**Task brief:**
Only the lines from the one with "Expand the Location path dropdown arrow" to the end of the data, both ends included, should be output, exactly as they stand and without pictures.

++++ Data extracts ++++

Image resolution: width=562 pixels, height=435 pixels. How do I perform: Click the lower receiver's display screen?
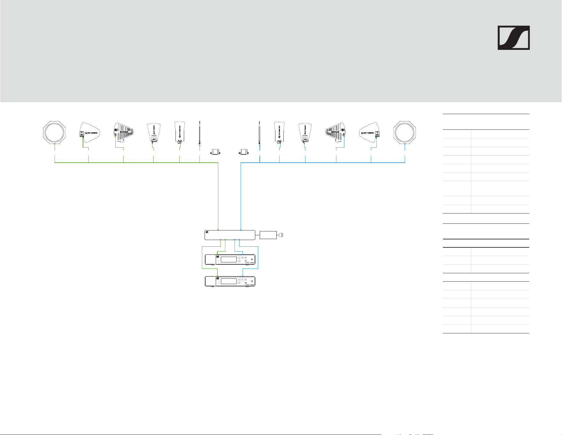[x=229, y=281]
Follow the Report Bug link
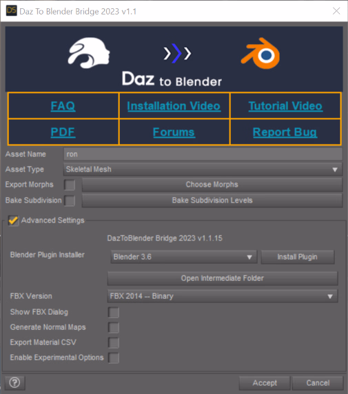The image size is (348, 394). tap(285, 132)
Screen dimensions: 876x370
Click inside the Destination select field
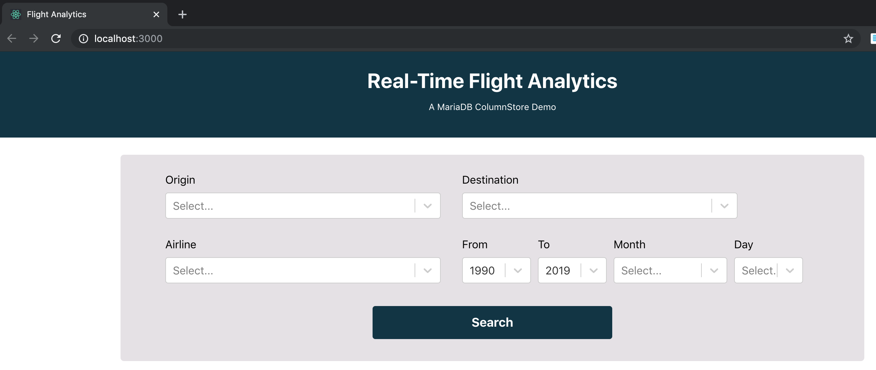(585, 206)

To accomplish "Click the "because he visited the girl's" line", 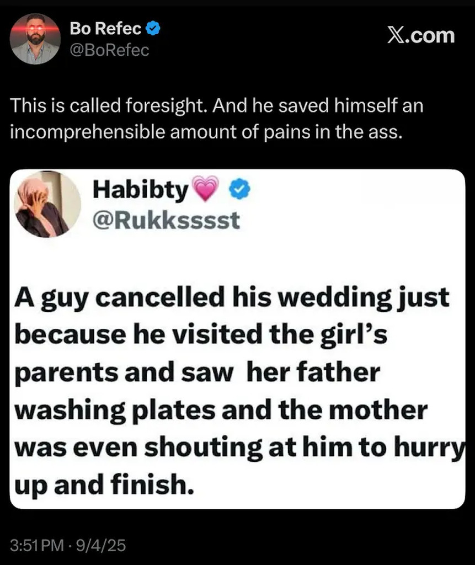I will click(201, 335).
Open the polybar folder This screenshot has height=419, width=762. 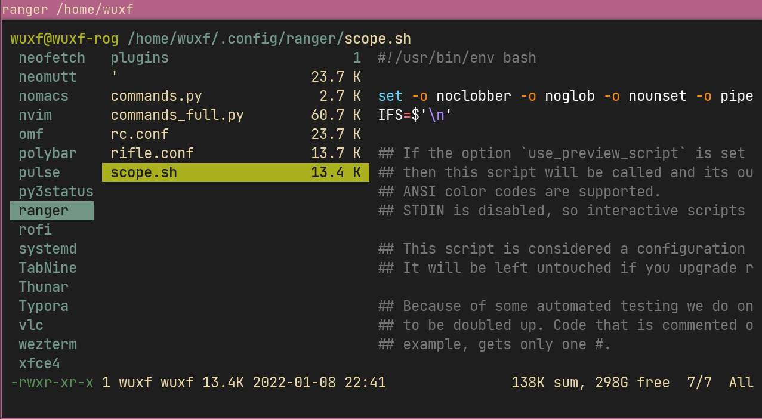[x=48, y=153]
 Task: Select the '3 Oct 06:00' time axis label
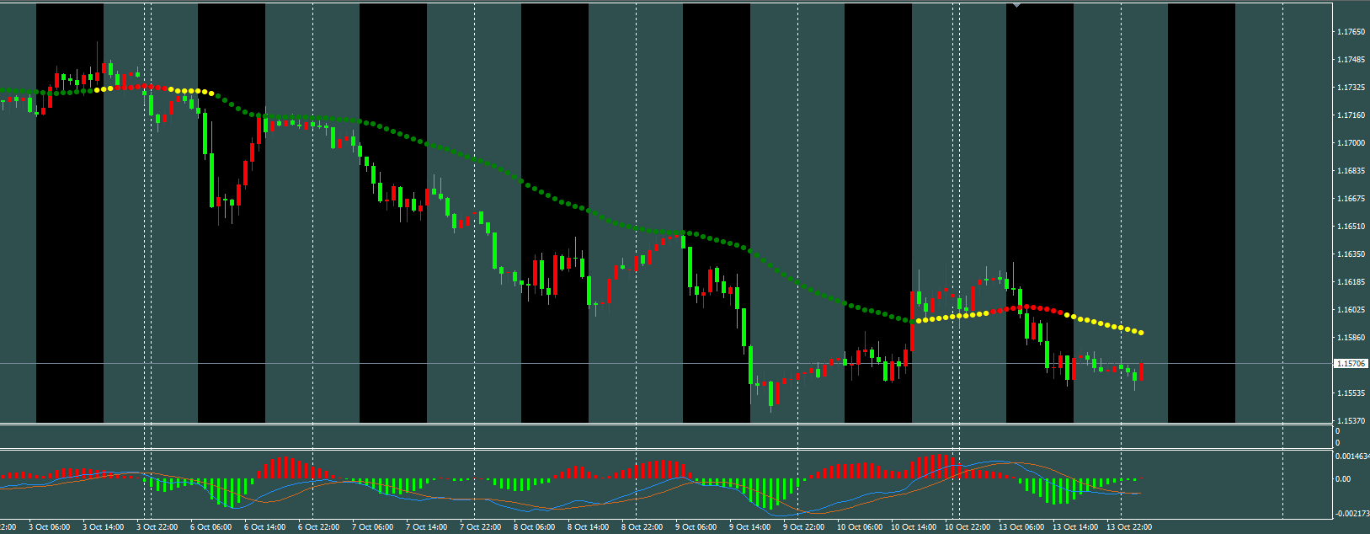point(49,527)
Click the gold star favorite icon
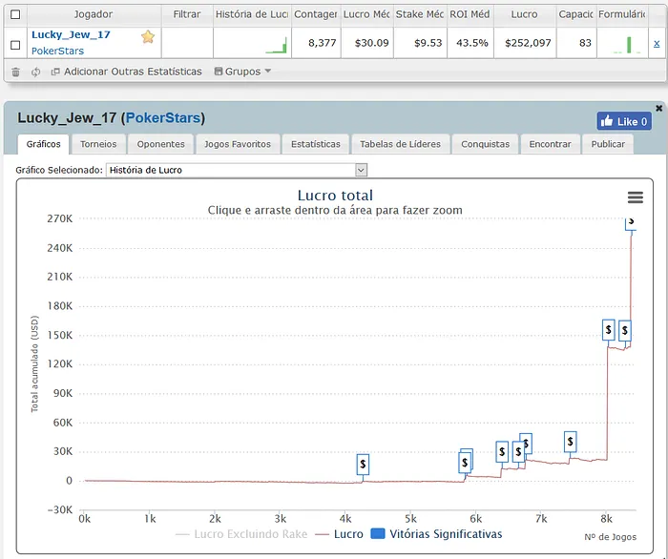The image size is (668, 559). click(148, 36)

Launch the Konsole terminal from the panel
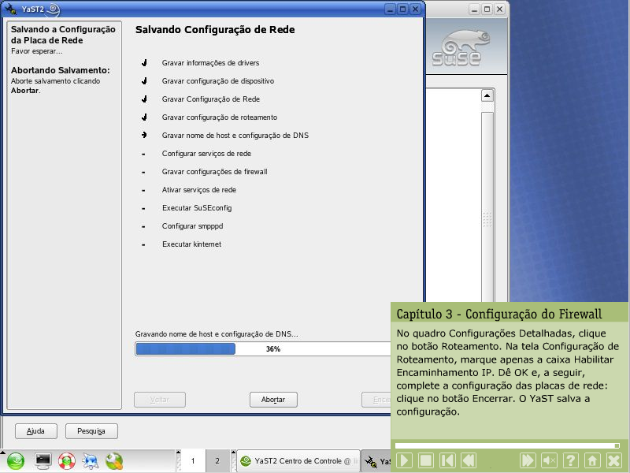click(43, 461)
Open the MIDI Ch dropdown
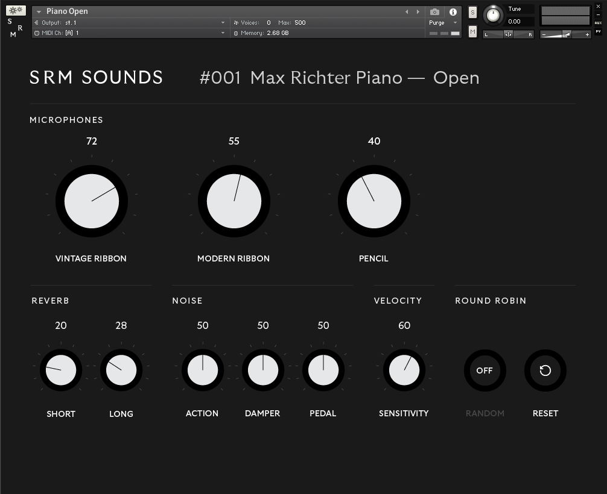 [223, 33]
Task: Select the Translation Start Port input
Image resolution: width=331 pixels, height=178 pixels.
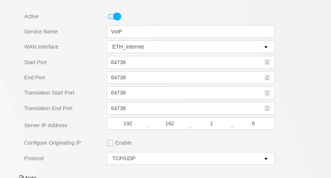Action: coord(185,93)
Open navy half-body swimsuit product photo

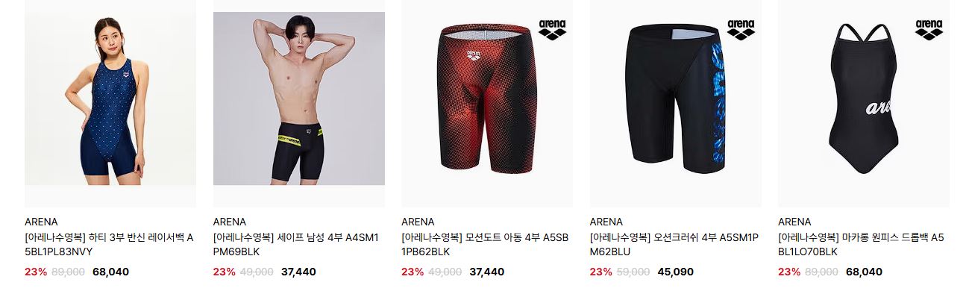tap(110, 104)
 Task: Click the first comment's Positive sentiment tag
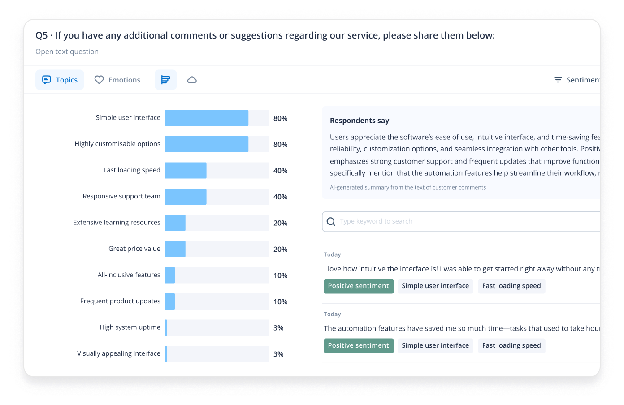tap(359, 286)
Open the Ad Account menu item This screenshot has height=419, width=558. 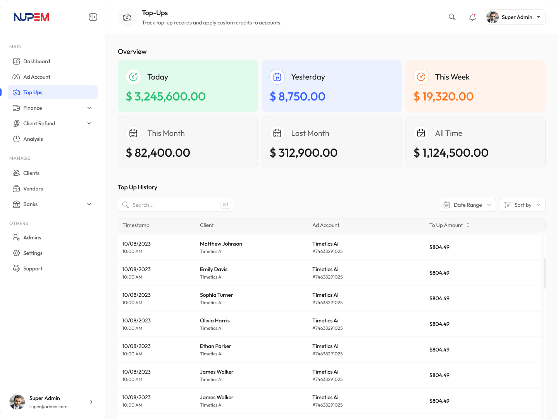pyautogui.click(x=37, y=77)
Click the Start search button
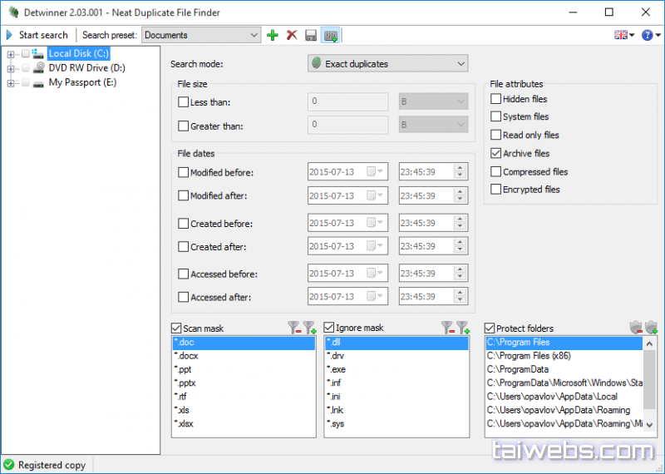 click(37, 35)
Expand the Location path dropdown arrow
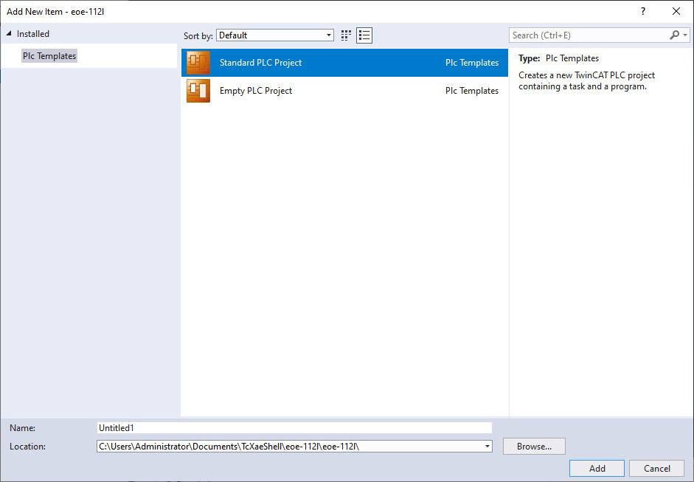Screen dimensions: 694x482 487,447
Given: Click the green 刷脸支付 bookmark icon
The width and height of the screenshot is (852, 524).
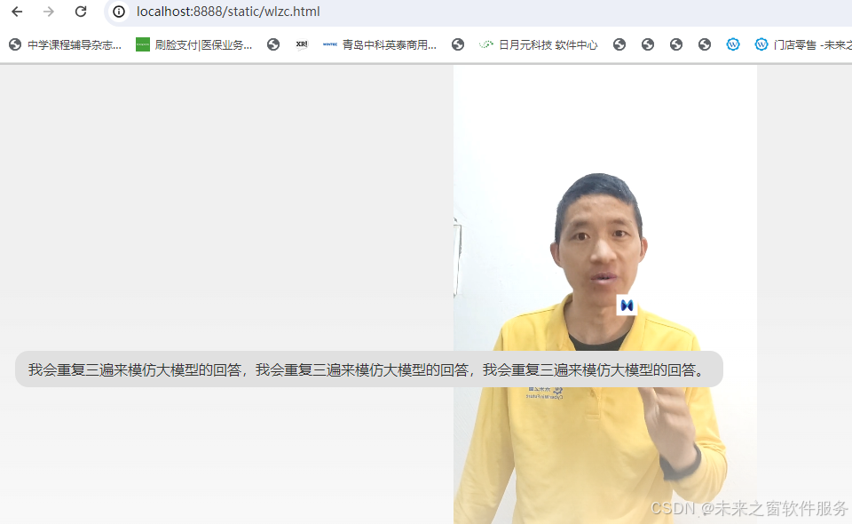Looking at the screenshot, I should [x=143, y=44].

++++

**The answer:**
Expand the Location path dropdown arrow
Screen dimensions: 694x482 487,447
Given: Click the green 刷脸支付 bookmark icon
The width and height of the screenshot is (852, 524).
Looking at the screenshot, I should [x=143, y=44].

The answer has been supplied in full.